Another factor to take into consideration is that more closely related species share the same/similar alleles and other innate immune antibodies, meaning some organisms have pre-immunity to closely related organism viruses.  This is in contrast to more distantly related species where less immune system components are similar.

Overall, phylogenetic relationships may not be a crucial factor in cross-species transmission but rather, the occurrence of residing in close proximity to other animals.  Also, domesticated animals sometimes act as transitionary viral carriers.  SARS emergence for example, originated in bats, but humans contracted the virus from civet cats.

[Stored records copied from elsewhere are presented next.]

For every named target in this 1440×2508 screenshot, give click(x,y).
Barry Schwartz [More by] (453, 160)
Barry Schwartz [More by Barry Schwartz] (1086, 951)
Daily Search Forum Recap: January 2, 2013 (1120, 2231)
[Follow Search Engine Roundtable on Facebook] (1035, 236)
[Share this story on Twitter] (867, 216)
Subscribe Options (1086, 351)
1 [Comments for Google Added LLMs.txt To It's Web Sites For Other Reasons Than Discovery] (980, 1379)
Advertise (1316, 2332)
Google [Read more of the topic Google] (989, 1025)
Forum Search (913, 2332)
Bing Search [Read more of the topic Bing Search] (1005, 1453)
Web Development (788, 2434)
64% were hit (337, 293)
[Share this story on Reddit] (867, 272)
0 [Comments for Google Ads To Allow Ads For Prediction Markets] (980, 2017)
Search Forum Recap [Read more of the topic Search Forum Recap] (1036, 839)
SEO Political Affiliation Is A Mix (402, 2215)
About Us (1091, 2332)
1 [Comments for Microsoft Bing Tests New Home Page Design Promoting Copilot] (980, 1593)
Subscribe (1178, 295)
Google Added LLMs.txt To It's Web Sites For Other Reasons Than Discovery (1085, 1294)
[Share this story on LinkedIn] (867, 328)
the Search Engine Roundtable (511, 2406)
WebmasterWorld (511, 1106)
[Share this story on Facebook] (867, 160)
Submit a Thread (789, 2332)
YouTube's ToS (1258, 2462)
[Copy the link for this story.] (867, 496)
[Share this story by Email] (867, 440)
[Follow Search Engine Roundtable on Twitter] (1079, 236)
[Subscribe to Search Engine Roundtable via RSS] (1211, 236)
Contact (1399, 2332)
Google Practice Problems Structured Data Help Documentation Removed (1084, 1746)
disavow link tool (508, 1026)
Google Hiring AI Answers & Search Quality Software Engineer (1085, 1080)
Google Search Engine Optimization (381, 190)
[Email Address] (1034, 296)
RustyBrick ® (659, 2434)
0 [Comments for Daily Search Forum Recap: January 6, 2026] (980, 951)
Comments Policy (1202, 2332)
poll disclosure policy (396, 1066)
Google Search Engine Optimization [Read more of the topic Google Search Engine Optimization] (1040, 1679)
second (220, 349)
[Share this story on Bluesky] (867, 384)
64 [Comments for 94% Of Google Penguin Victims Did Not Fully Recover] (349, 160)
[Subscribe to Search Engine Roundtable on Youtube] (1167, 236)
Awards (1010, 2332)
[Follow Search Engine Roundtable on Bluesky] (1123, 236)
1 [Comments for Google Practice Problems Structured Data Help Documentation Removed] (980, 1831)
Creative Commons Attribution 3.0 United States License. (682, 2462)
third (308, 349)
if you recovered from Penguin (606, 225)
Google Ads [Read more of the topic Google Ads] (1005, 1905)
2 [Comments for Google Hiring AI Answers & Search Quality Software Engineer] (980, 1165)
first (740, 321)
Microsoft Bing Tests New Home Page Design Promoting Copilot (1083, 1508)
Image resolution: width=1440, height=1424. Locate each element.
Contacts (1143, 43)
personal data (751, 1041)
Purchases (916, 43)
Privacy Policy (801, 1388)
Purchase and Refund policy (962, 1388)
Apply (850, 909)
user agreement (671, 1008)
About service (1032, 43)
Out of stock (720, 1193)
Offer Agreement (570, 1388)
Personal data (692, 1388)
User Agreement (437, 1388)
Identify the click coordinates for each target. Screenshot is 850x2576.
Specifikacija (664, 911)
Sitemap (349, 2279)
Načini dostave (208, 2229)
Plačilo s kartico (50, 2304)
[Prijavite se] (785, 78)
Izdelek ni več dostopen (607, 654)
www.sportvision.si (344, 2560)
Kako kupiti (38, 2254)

Not knowing factors that determine whether or not a virus will result in a pandemic is a major problem in public health.  We realize that it is a very real possibility for a new and rapidly spreading virus to potentially reach numbers to where quarantine is no longer a viable strategy—hence the root cause of mass hysteria.  Clearly we must take advised precautions in such times, but epidemics are and have always been inherently part of the human condition and is sometimes out of our control, which if anything, accepting reality can have a calming effect.

References:

Holmes, E. C., Drummond, A. J. (2007).  The evolutionary genetics of emergence. CTMI 315:51-66.

Parrish, C. R., Holmes, E. C., Morens, D. M., et al. (2008).  Cross-species virus transmission and the emergence of new epidemic diseases.  Microlobiology and Molecular Biology Reviews 72:457-470.

Slonczewski, J. L., Foster, J. W., Gillen, K. M. Microbiology: An evolving science. (2009). W. W. Norton&Company, Inc. New York, NY.